On June 22, 2018, the FDA granted orphan-drug designation for PCS499 for the treatment of NL. On September 28, 2018, the FDA cleared our IND for PCS499 in NL such that we could move forward with the Phase 2 trial multicenter, open-label prospective study designed to determine the safety and tolerability of PCS499 in patients with NL. The first enrolled NL patient in this Phase 2 clinical trial was dosed on January 29, 2019 and the study completed enrollment on August 23, 2019. The main objective of the trial is to evaluate the safety and tolerability of PCS499 in patients with NL and to use the collected safety and efficacy data to design future clinical trials. Based on toxicology studies and healthy human volunteer studies, Processa and the FDA agreed that a PCS499 dose of 1.8 grams/day would be the highest dose administered to NL patients in this Phase 2 trial. As anticipated, the PCS499 dose of 1.8 grams/day, 50% greater than the maximum tolerated dose of PTX, appeared to be well tolerated with no serious adverse events reported. Ten patients reported adverse events in the study, all of which have been mild in severity.

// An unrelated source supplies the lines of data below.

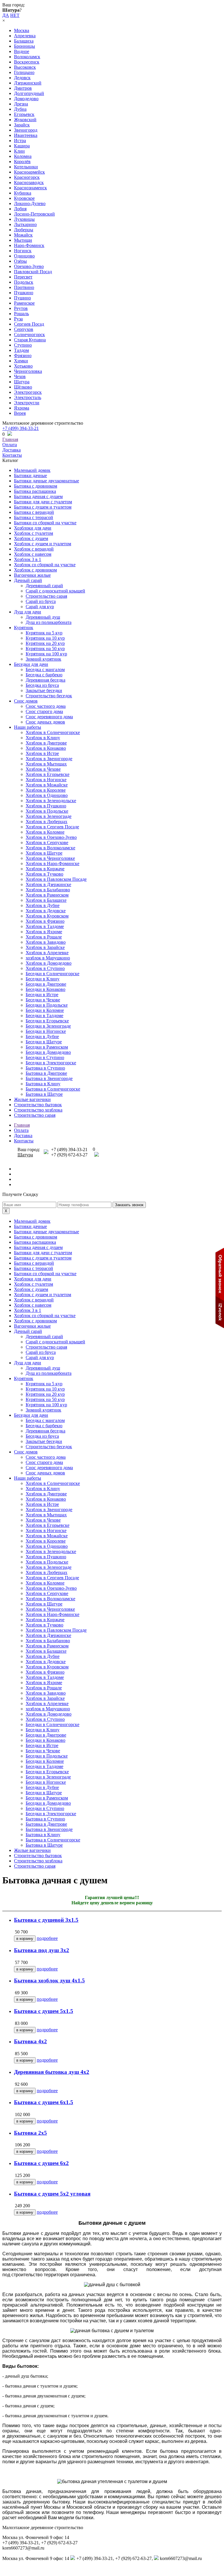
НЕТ (15, 15)
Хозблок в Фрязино (45, 921)
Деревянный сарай (44, 585)
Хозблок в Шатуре (44, 853)
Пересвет (23, 276)
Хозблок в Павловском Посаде (56, 879)
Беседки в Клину (43, 978)
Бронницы (24, 46)
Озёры (20, 261)
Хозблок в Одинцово (47, 795)
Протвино (24, 287)
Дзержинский (27, 82)
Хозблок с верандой (34, 548)
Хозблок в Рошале (44, 936)
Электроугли (26, 402)
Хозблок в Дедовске (46, 910)
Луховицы (24, 219)
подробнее (47, 1938)
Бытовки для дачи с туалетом (43, 501)
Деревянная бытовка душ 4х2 (51, 2072)
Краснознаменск (30, 187)
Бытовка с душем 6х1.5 (43, 2102)
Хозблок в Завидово (46, 942)
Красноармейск (29, 172)
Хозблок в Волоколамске (50, 847)
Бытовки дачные (30, 475)
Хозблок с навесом (32, 554)
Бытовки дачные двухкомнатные (46, 480)
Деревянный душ (43, 617)
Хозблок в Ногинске (46, 779)
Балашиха (24, 40)
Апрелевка (25, 35)
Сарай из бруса (41, 601)
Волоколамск (27, 56)
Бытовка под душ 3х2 (41, 1950)
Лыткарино (25, 224)
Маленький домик (32, 470)
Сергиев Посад (29, 324)
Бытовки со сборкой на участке (45, 522)
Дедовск (22, 77)
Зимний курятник (43, 659)
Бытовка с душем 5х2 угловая (52, 2194)
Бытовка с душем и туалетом (42, 506)
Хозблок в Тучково (44, 873)
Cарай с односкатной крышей (55, 590)
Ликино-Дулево (30, 203)
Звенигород (25, 130)
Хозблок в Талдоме (45, 926)
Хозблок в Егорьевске (47, 774)
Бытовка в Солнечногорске (53, 1088)
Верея (20, 413)
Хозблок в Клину (43, 737)
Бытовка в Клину (43, 1083)
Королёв (22, 161)
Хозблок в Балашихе (46, 900)
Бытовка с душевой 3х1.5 (46, 1920)
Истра (20, 140)
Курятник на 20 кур (45, 643)
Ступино (23, 345)
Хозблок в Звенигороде (49, 758)
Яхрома (21, 407)
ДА (5, 15)
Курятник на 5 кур (44, 632)
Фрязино (23, 355)
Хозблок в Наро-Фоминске (52, 863)
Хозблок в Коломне (45, 832)
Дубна (20, 109)
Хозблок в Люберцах (46, 821)
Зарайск (22, 124)
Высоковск (25, 67)
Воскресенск (26, 61)
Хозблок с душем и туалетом (42, 543)
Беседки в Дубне (42, 1036)
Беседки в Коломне (45, 1010)
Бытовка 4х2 (30, 2041)
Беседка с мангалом (45, 669)
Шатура (21, 381)
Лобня (20, 208)
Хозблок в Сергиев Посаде (52, 826)
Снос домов (26, 700)
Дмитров (23, 88)
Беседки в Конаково (45, 989)
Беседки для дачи (31, 664)
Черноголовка (28, 371)
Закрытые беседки (44, 690)
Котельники (26, 166)
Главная (10, 439)
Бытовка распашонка (35, 491)
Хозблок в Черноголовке (50, 858)
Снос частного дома (46, 706)
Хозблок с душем (31, 538)
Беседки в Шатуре (44, 1041)
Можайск (23, 234)
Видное (21, 51)
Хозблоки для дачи (32, 527)
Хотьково (23, 366)
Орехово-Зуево (29, 266)
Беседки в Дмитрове (46, 984)
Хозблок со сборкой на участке (45, 564)
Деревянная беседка (45, 679)
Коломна (23, 156)
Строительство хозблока (38, 1109)
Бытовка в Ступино (45, 1067)
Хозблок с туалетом (33, 533)
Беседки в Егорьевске (47, 1020)
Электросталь (27, 397)
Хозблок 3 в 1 (27, 559)
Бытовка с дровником (35, 486)
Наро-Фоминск (29, 245)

As expected, gastrointestinal symptoms have been the most noted adverse events and reported in four patients, all of which were mild in severity and resolved within 1-2 weeks of starting dosing.

 

The two patients presenting with more severe ulcerated NL had ulcers for more than two months prior to dosing. At baseline, the reference ulcer in one of the two patients measured 3.5 cm2 and had completely closed by Month 2 of treatment. The second patient had a baseline reference ulcer of 1.2 cm2 which completely closed by Month 9. In addition, while in the trial one of these patients also developed small ulcers at other sites as a result of contact trauma to the site and these ulcers resolved within one month. The other ten patients presenting with mild to moderate NL and no ulceration had some improvement of the NL lesions but not as dramatic as the more serious ulcerated patients. Historically, less than 20% of all the patients with NL naturally progress to complete healing. Although the natural healing of the more severe NL patients with ulcers has not been evaluated independently, medical experts who treat NL patients believe that the natural progression of an open ulcerated wound to complete closure would be less than 5-10% if followed for approximately 12 months after presentation. In those patients without ulcers in our clinical trial, we have only seen a slight change in the NL lesion.

 

On March 25, 2020, we met with the FDA and discussed the clinical program, as well as the nonclinical and clinical pharmacology plans to support the submission of the PCS499 New Drug Application (NDA) in the U.S. for the treatment of ulcers in NL patients. With input from the FDA through a Special Protocol Assessment, we will be designing and conducting a Phase 3 trial to evaluate the ability of PCS499 to completely close ulcers in patients with NL. We initially planned to begin recruiting for this trial in the fourth quarter of 2020 but with the COVID-19 pandemic, we expect to begin recruiting patients in 2021. The FDA will determine if a second confirmatory Phase 3 trial is required after reviewing the results from this initial trial.

 

PCS100

 

On August 29, 2019, we entered into an exclusive license agreement with Akashi Therapeutics, Inc. (“Akashi”) to develop and commercialize an anti-fibrotic, anti-inflammatory drug, PCS100, which also promotes healthy muscle fiber regeneration. In previous clinical trials in Duchenne Muscular Dystrophy (DMD), PCS100 showed promising improvement in the muscle strength of non-ambulant pediatric patients. Although the FDA placed a clinical hold on the DMD trial after a serious adverse event in a pediatric patient, FDA has removed the drug off clinical hold and defined how PCS100 can resume clinical trials in DMD. Once we have obtained adequate funding, we plan to develop PCS100 in rare adult fibrotic related diseases such as focal segmental glomerulosclerosis, idiopathic pulmonary fibrosis or Scleroderma.

Basis of Presentation

Basis of Presentation

 

The accompanying unaudited condensed consolidated financial statements have been prepared in accordance with accounting principles generally accepted in the United States of America (“U.S. GAAP”) for interim financial information and with the instructions of the Securities and Exchange Commission (“SEC”) on Form 10-Q and Article 8 of Regulation S-X.

 

Accordingly, they do not include all the information and disclosures required by U.S. GAAP for complete financial statements. All material intercompany accounts and transactions have been eliminated in consolidation. In the opinion of management, the accompanying unaudited condensed consolidated financial statements include all adjustments necessary, which are of a normal and recurring nature, for the fair presentation of the Company’s financial position and of the results of operations and cash flows for the periods presented. These condensed consolidated financial statements should be read in conjunction with the audited financial statements and notes thereto included in our Annual Report on Form 10-K for the year ended December 31, 2019, as filed with the SEC. The results of operations for the interim periods shown in this report are not necessarily indicative of the results that may be expected for any other interim period or for the full year.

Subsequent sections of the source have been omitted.